To create a new dataset (e.g., an allstate dataset), take the following steps:

  • Run one of the transform_... scripts in the /dataset_transformation folder. This script will download the dataset from the original source (e.g., Kaggle), and perform the feature transformation used for the experiments in our paper. It will not, however, split the dataset into K sources. Note that these scripts call the transform_<DATA SOURCE>.py python script. You can also just run this script directly.
  • Use the output dataset csv of the transform_... script as an input to the dataset creation scripts, which can be found in dataset_creation folder, each named like create_.... This script will split the dataset in the desired proportions and pickle the dataset in a format ready to use by the experiment_running scripts. Note that these scripts all call the create.py python script. You can also just run this script directly
  • Optionally, use the output of a dataset_creation script as an input to the dataset_postprocessing script. Currently, the only functionality of these scripts is to compute importance weights for the training data to be used downstream for importance-weighted ERM

Hyperparameter tuning

Hyperparameter tuning was performed in the Katib framework, using scripts in the hyperparameter_tuning folder. Running these scripts will require having a running Kubernetes cluster, or simply running the python scripts that these scripts invoke.

Note that these scripts also call the run_single_experiment.py script, using the validation loss instead of test loss as the metric to report

Creating and using Docker containers for the runtime environment

All experiments for this paper were run inside Docker containers so that the experiments can easily be run by others. The Docker container packaging the code from this repo to run experiments and create datasets can be created either by running the ./build_docker.sh script, or by setting up a Jenkins project and running the Jenkinsfile. Note that the project variable in the Jenkinsfile should be changed to point to your Google Cloud project id.

After the container has been published (to the Google container registry), the experiments can be run using one of the scripts in the experiment_running folder. Hyperparameter tuning is performed using Katib by running the katib_experiment_*.sh scripts, and testing experiments can be run using an experiment_running script.

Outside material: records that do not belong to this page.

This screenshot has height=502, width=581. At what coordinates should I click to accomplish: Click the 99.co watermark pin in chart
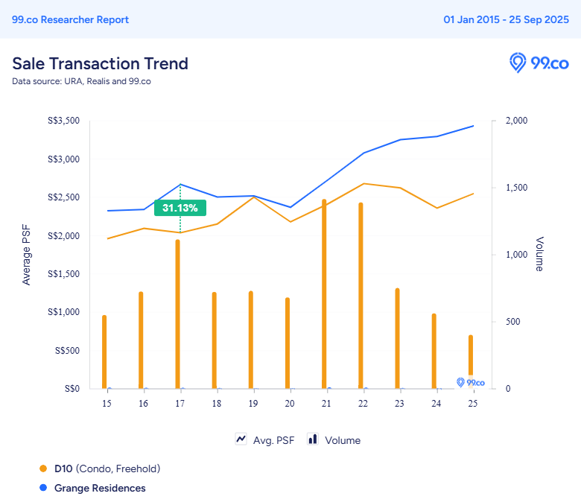click(x=461, y=382)
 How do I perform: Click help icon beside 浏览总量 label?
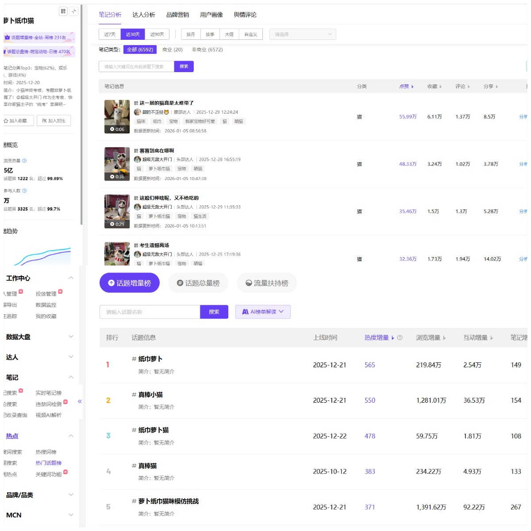click(24, 161)
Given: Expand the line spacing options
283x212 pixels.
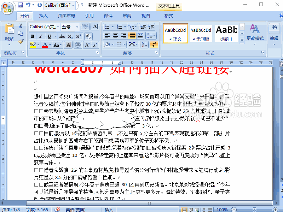Looking at the screenshot, I should click(x=151, y=35).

Viewing Experiment Results

Experiments can be visualized by using the code in ExamineGraphs.ipynb. A convenience script (and instructions for running the script) that can be used to spin up a Jupyter server and run this notebook can be found in the other project folder.

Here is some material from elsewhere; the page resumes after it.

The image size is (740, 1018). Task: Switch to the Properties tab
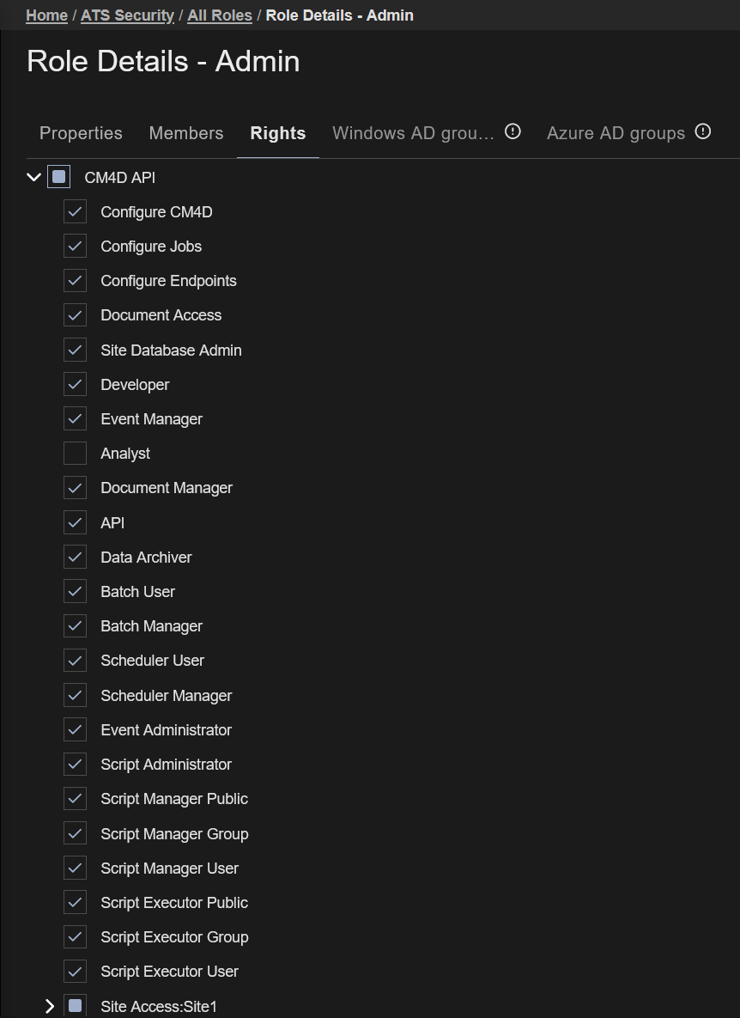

Experiment Results in the paper

The outputs of running the experiments in the paper are saved in datasets_in_paper/experiment_running. These are the results that can be loaded into a Jupyter notebook (``ExamineGraphs.ipynb`) and generate all of the plots. Note that there are scripts in the sister infrastructure project to generate a Jupyter notebook with these files.

Also, note that the datasets_in_paper/transformed folder contains all of the pre-processed datasets used for the paper, before they were split.

Python Code layout

Code dealing with data lives in the datasets/ dir, and code dealing with experiment running, and defining the tree search data structures, lives in the mf_tree/ dir.

Entrypoint code is in the base dir of this project.

License

This project is licensed under the terms of the Apache 2.0 License.